Four new papers accepted at AAAI 2018 on topics ranging from recurrent models to Language Grounding and Multimodal Fusion

December 3, 2017

Members of the MultiComp Lab had four papers accepted at the Association of Advancement of Artificial Intelligence (AAAI 2018 in New Orleans, Lousiana, USA.

“Memory Fusion Network for Multi-view Sequential Learning” by Amir Zadeh, Paul Pu Liang, Navonil Mazumder, Soujanya Poria, Erik Cambria and Louis-Philippe Morency studies the synchronization of multi-view sequences using a multi-view gated memory. The model achieves state of the art results on 7 publicly available datasets spanning multimodal sentiment analysis, emotion recognition and personality traits recognition.

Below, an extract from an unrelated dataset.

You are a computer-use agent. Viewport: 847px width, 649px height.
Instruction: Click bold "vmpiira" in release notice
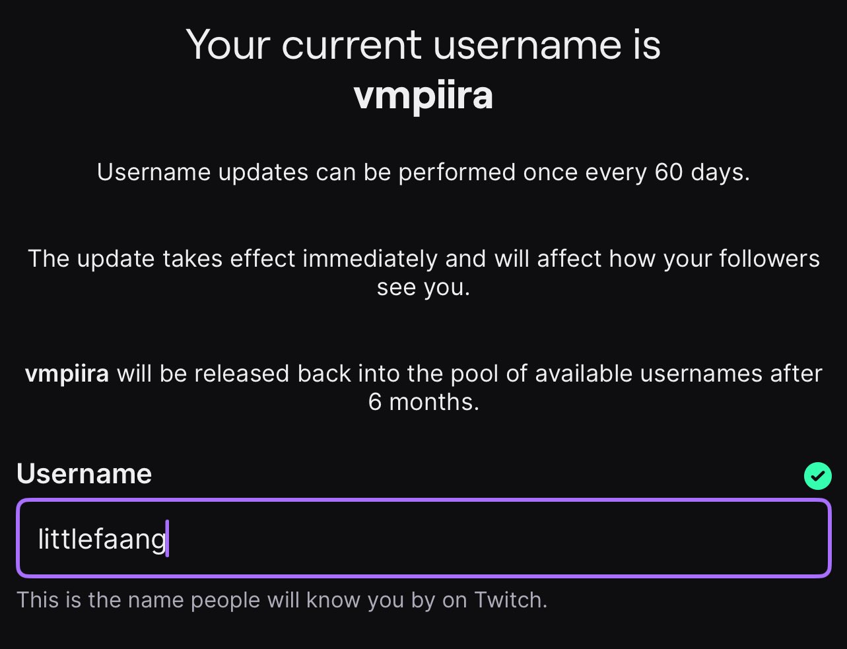pos(67,374)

“Multi-attention Recurrent Network for Human Communication Comprehension” by Amir Zadeh, Paul Pu Liang, Soujanya Poria, Erik Cambria, Prateek Vij and Louis-Philippe Morency introduces the Multi-attention Recurrent Network, a neural framework that models both view-specific and cross-view dynamics in multimodal human communication.

“Lattice Recurrent Unit: Improving Convergence and Statistical Efficiency for Sequence Modeling” by Chaitanya Ahuja, and Louis-Philippe Morency introduce a new recurrent unit which has two distinct flows of information along time and depth. This reduces the effect of vanishing gradients along the depth as well, while giving a boost to the computational and statistical efficiency.

“Using Syntax to Ground Referring Expressions in Natural Images” by Volkan Cirik, Taylor Berg-Kirkpatrick, and Louis-Philippe Morency explores the use of syntax for referring expression recognition – the task of identifying the target object in an image referred to by a natural language expression. The proposed model GroundNet effectively integrates syntax to achieve the balance between accurately identifying both the target object and supporting objects.